Instructors from the College of Social and Behavioral Sciences played a vital role in training 30 professionals who deal with child abuse in forensic interview techniques. The ChildFirst® Forensic Interview Protocol is taught as a part of the Child Advocacy Studies Certificate Program (CAST) at Wilmington University.
Held on the Dover campus, the training is a rigorous, week-long course that covers child development, memory and suggestibility, testifying in court, and legal issues to prepare professionals for interviewing children.
“You want to question children in a way that doesn’t further traumatize their abuse or neglect,” says Rosalie Morales, an adjunct instructor in the CAST program at WilmU and organizer of the event.

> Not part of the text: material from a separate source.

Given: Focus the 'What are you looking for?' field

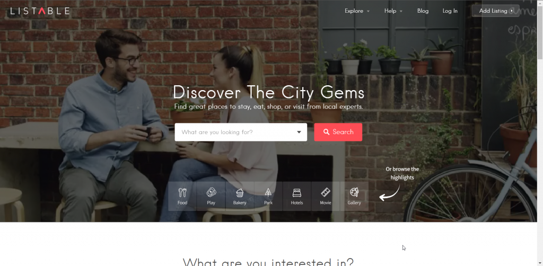Looking at the screenshot, I should click(x=241, y=132).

The course consists of lectures and discussion, reading assignments, review of electronically recorded interviews, skill-building exercises, and a practicum in which each participant conducts a mock forensic interview with an actor and participates in as many as 10 interviews as a peer reviewer. Each student must pass a written examination to earn a course certificate. Trainees included law enforcement professionals on the state, county, and municipal level from throughout Delaware, who frequently are the first responders in child abuse investigations.
“It’s a multi-disciplinary approach to training, everyone in the same room, hearing the same information,” says Attorney Susan Purcell, the CAST program coordinator.